A sociedade e sua cultura contemporânea

Lendo Viveiro de Castro, vi que os povos indígenas, numa observação muito interessante, não respondiam à questão “por que vocês fazem isso? (reclusão, lutas, escarificações, ritual de vômito etc)” com o esperado “sempre foi assim, é nosso costume”.

Eles respondiam usando mitos, mas não para explicar a origem, mas para explicar seus efeitos, “foi Lua que ensinou a não comer peixe na gestação porque assim a barriga não incha e o bebê nasce”. O mito para eles não é uma idealização do passado, que por uma sucessão de eventos cai no hoje.

O mito é uma partição ontológica entre os arquétipos originais e o existente, como se o passado fosse de fato a atualidade. A rigor, não se trata nem de passado. Os mitos na cosmologia indígena representam uma contra-emanação dos eventos atuais sob a forma de protótipos ideais.

O encontro das águas do Rio negro com o Rio Solimões, tornando o imenso gigantesco Amazonas.

O equivalente dessa estrutura ideal na história dos brancos ocidentais, a despeito do que se poderia imaginar ser Homero e os mitos gregos, é na verdade Platão e seu mundo das ideias, uma categoria pós-mítica, capaz de abstrair os eventos da realidade em protótipos ideais que não apenas explicam a realidade e traduzem uma conduta, mas permitem a separação dos elementos da realidade para serem pensados em si mesmos.

Não há muita diferença entre o Sol e suas várias categorias para os ameríndios e o Ser para a cultura ocidental.

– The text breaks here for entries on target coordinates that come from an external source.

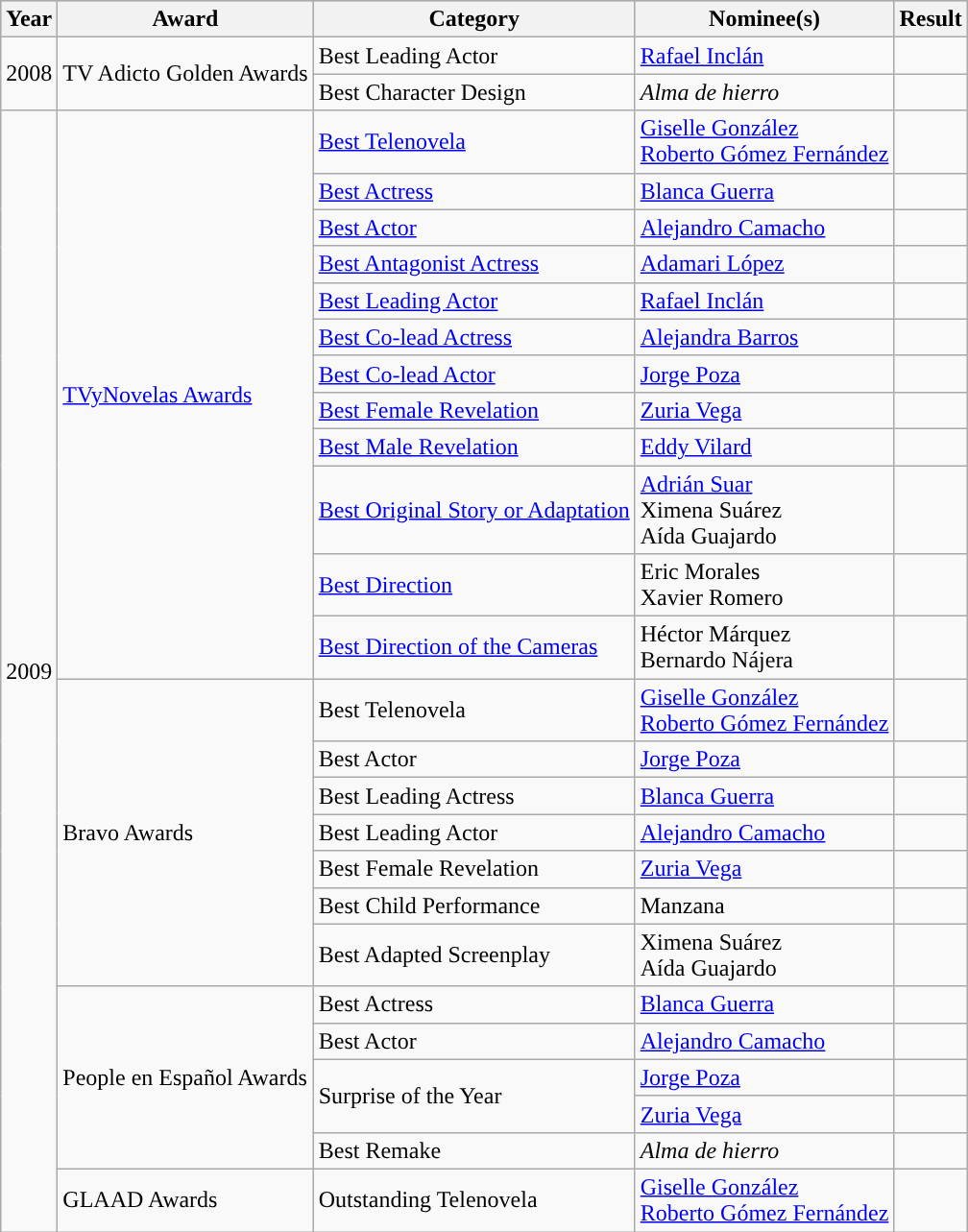
Surprise of the Year (474, 1096)
Héctor Márquez Bernardo Nájera (764, 647)
Best Antagonist Actress (474, 264)
Award (185, 19)
People en Español Awards (185, 1077)
2009 (29, 671)
Eric Morales Xavier Romero (764, 586)
GLAAD Awards (185, 1200)
Adrián Suar Ximena Suárez Aída Guajardo (764, 509)
Best Character Design (474, 92)
Nominee(s) (764, 19)
Outstanding Telenovela (474, 1200)
Best Direction of the Cameras (474, 647)
Ximena Suárez Aída Guajardo (764, 955)
TV Adicto Golden Awards (185, 74)
Best Child Performance (474, 906)
Best Leading Actress (474, 796)
Result (931, 19)
Best Male Revelation (474, 447)
Best Adapted Screenplay (474, 955)
Best Co-lead Actress (474, 337)
Manzana (764, 906)
2008 (29, 74)
Best Original Story or Adaptation (474, 509)
Alejandra Barros (764, 337)
Eddy Vilard (764, 447)
Best Remake (474, 1150)
Category (474, 19)
Adamari López (764, 264)
Year (29, 19)
TVyNovelas Awards (185, 395)
Bravo Awards (185, 833)
Best Co-lead Actor (474, 374)
Best Direction (474, 586)
Output the [x, y] coordinate of the center of the cell containing the given text.  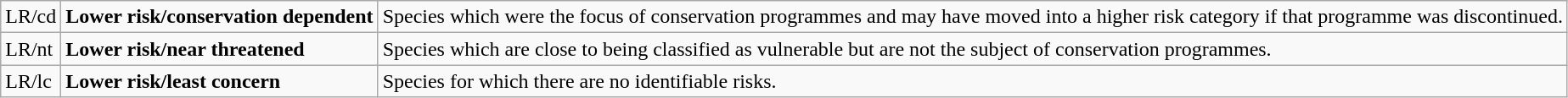
LR/cd [31, 17]
LR/lc [31, 81]
LR/nt [31, 49]
Lower risk/least concern [219, 81]
Lower risk/near threatened [219, 49]
Lower risk/conservation dependent [219, 17]
Species for which there are no identifiable risks. [973, 81]
Species which were the focus of conservation programmes and may have moved into a higher risk category if that programme was discontinued. [973, 17]
Species which are close to being classified as vulnerable but are not the subject of conservation programmes. [973, 49]
Locate the cell with the specified text and output its [x, y] center coordinate. 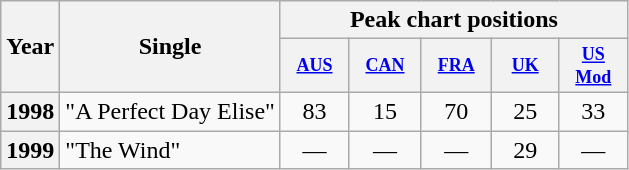
FRA [456, 66]
29 [525, 150]
70 [456, 111]
AUS [314, 66]
Peak chart positions [454, 20]
Year [30, 47]
US Mod [593, 66]
"The Wind" [170, 150]
Single [170, 47]
CAN [386, 66]
"A Perfect Day Elise" [170, 111]
1999 [30, 150]
15 [386, 111]
83 [314, 111]
UK [525, 66]
25 [525, 111]
1998 [30, 111]
33 [593, 111]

A diferença é que Sol não é pensado enquanto sol, tampouco como metáfora, mas enquanto signo indireto de pensamento dos objetos com os quais se relaciona no mito.

E embora possamos entender do ponto de vista científico ocidental a fragilidade de certas relações diretas de causa e efeito trazidas por esses mitos, ao menos sob seus signos traduzidos para nossa linguagem, ao final percebemos que são formas de significar correlações trazidas pela experiência prática, em constante aperfeiçoamento.

É mais ou menos esse o sentido da “inconstância da alma selvagem” defendida por Viveiro de Castro. A despeito de serem chamados de “povos tradicionais”, são na verdade povos muito pouco apegados ao passado, e portanto não-tradicionais. Eles se reiventam a cada fim de mundo que se impõe sobre suas culturas.